Lambda calculus expressions are of the form:

```
E, F ::= x
λx.E
E F
(E)
```

where `x`

is one of a (countably infinite) set of identifiers. There is only one rewrite rule, that
lets you rewrite (*reduce*) a sub-expression `(λx.E)`

into expression `E`

in which every (free) occurrence of identifier
`x`

is replaced by `F`

. Formally,

```
(λx.E) F ⇒ E[F/x]
```

I'm skipping over a lot of details here — the definition of free occurrence of identifiers, the fact
that substitution should be capture-avoiding and free occurrences of identifiers in `F`

should
remain free even after substitution, etc. You can find all of the information in any reference.

Computing with the lambda calculus consists of taking an expression and reducing it using the rewrite rule above until you end up with an expression that you can no longer reduce. (It is possible to write expressions that never reach that point — the lambda calculus equivalent of infinite loops.) For example, the expression

```
(λx.λy.λz.x (y z)) (λw.w) (λ v.v v) u
```

reduces as follows. It is useful to know that application associates *to the left*, so that an
expression `A B C D`

is interpreted as (`(A B) C) D`

. I will parenthesize fully here, for clarity, but will
soon drop unnecessary parentheses and rely on left-associativity for application:

```
(((λx.λy.λz.x (y z)) (λw.w)) (λ v.v v)) u
⇒ ((λy.λz.(λw.w) (y z)) (λ v.v v)) u
⇒ (λz.(λw.w) ((λ v.v v) z)) u
⇒ (λw.w) ((λ v.v v) u)
⇒ (λw.w) (u u)
⇒ u u
```

At that point, no more reduction is possible, so `u u`

is the result of the "computation"
`(λx.λy.λz.x (y z)) (λw.w) (λ v.v v) u`

.

The lambda calculus as defined, though, doesn't have any data types. There's identifiers and functions. What are those identifiers referring to? Nothing, or other identifiers, or functions. And what are functions acting on? Identifiers, and other functions. That's it. It's a mathematical ouroboros.
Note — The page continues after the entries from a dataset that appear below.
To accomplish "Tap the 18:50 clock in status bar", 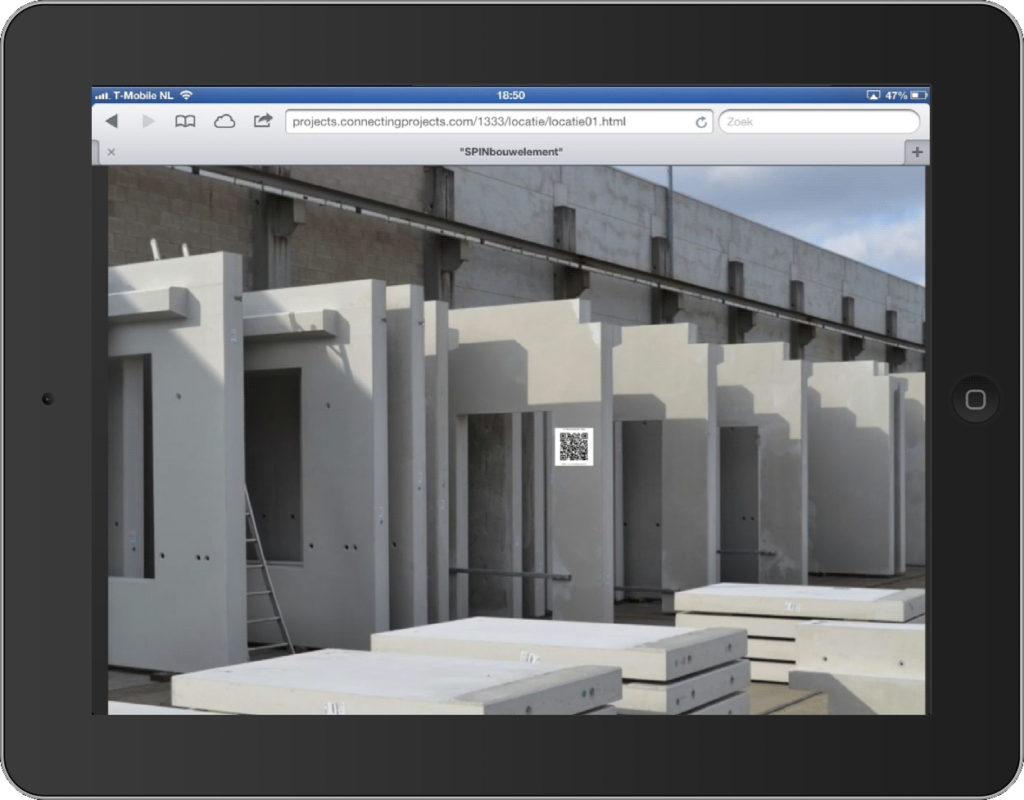I will coord(511,96).
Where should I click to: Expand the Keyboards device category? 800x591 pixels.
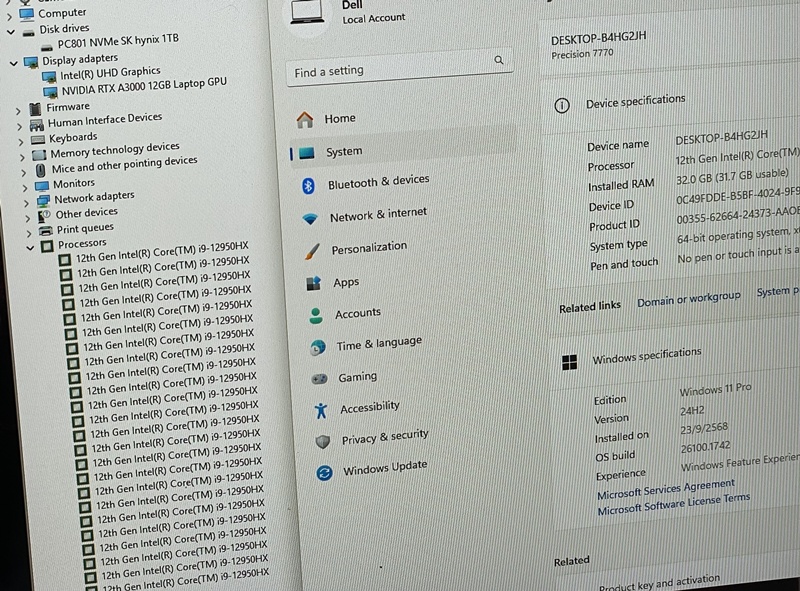(x=20, y=140)
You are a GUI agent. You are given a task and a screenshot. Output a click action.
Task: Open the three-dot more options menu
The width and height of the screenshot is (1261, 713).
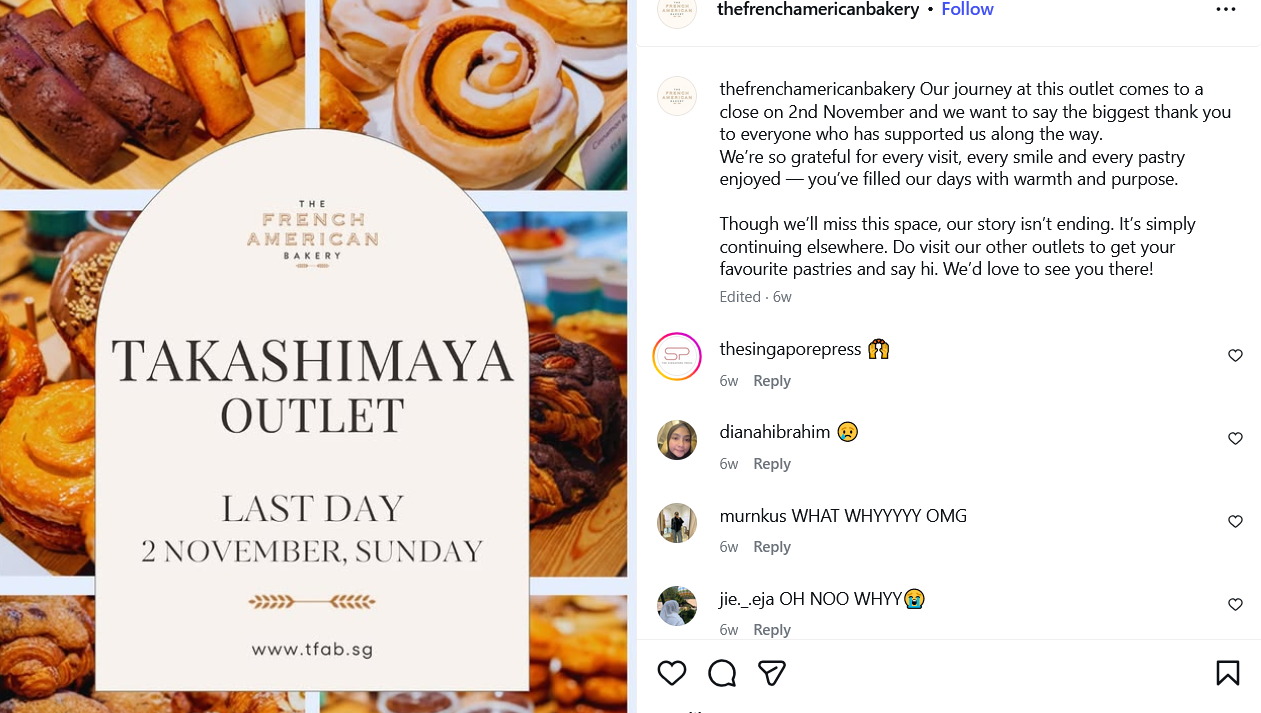tap(1226, 10)
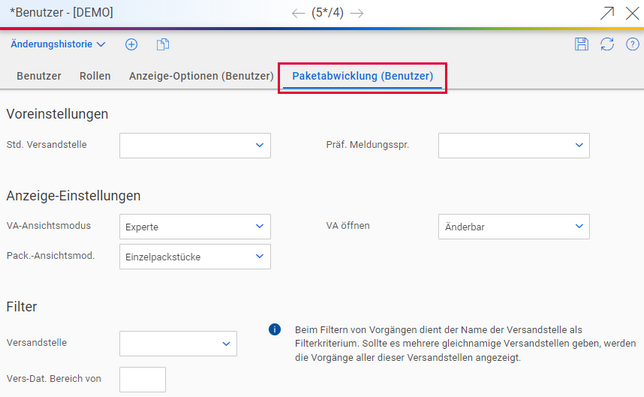Switch to the Benutzer tab
The width and height of the screenshot is (644, 397).
coord(39,76)
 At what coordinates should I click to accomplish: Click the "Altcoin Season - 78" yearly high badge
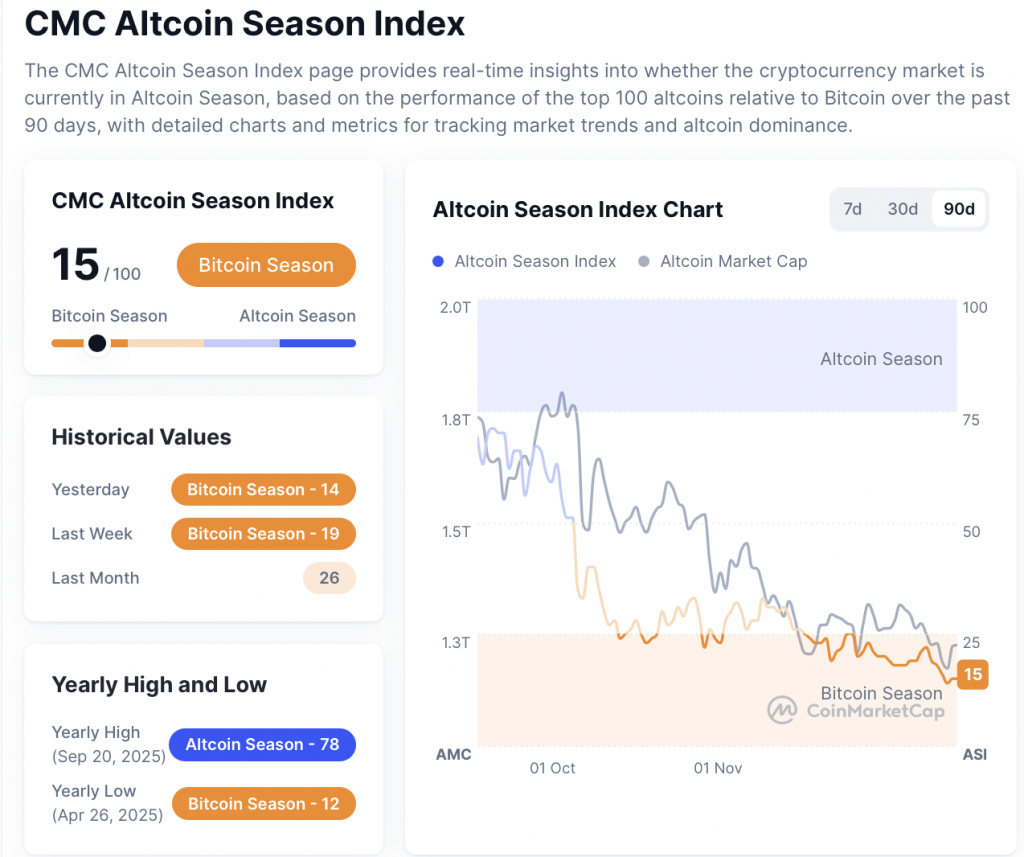pos(262,745)
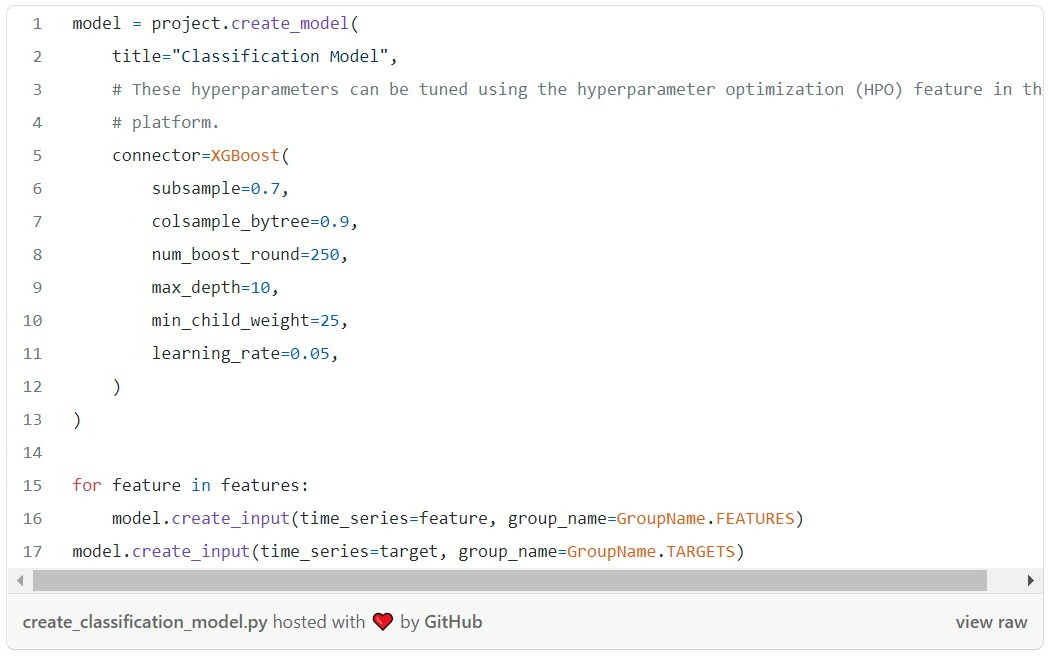Select line number 5 in the gutter
The image size is (1053, 657).
[x=37, y=155]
You can *encode* other data types though. Church, who first defined the lambda calculus, presented
encodings for several data types, including natural numbers. What do I mean by encoding here? I
simply mean that we can *represent* values like natural numbers using functions, in such a way that
they *behave* like natural numbers: you can define operations like addition and multiplication acting
on natural numbers represented using that encoding, and they will return the expected result, again
represented in that encoding.

Here is Church's encoding of the first few natural numbers:

```
0 = λf.λx.x
1 = λf.λx.f x
2 = λf.λx.f (f x)
3 = λf.λx.f (f (f x))
...
```

You can spot the pattern. In general, natural number `n`

is encoded as `λf.λx.f (f (f ... x))`

, that is,
as a function that expects an argument `f`

and an argument `x`

and applies `f`

to `x`

`n`

times. There is no
assumption made on what `f`

or `x`

stand for. A natural number `n`

is just a machine to apply any function
to any argument `n`

times. What is perhaps surprising is that this is a starting point to define
operations on natural numbers.

Here is one definition the successor function which takes (the encoding of) natural *n* and returns
(the encoding of) natural number *n + 1*:

```
succ = λn.λf.λx.(n f) (f x)
```

Here's the reduction showing that the successor of 2 is 3:

```
succ 2 = (λn.λf.λx.(n f) (f x)) (λf.λx.f (f x))
⇒ λf.λx.((λf.λx.f (f x)) f) (f x)
⇒ λf.λx.(λx.f (f x)) (f x)
⇒ λf.λx.(f (f (f x)))
= 3
```

Similarly, addition and multiplication are comparatively easy to define:

```
plus = λn.λm.λf.λx.(n f) (m f x)
times = λn.λm.λf.λx.n (m f) x
```

Subtraction is more interesting. The encoding of Church is optimized for taking successors — it is
easy to apply an extra `f`

— but not so much for going the other direction. It is an interesting
challenge to define a predecessor operation. Pause now if you want to solve this tricky puzzle.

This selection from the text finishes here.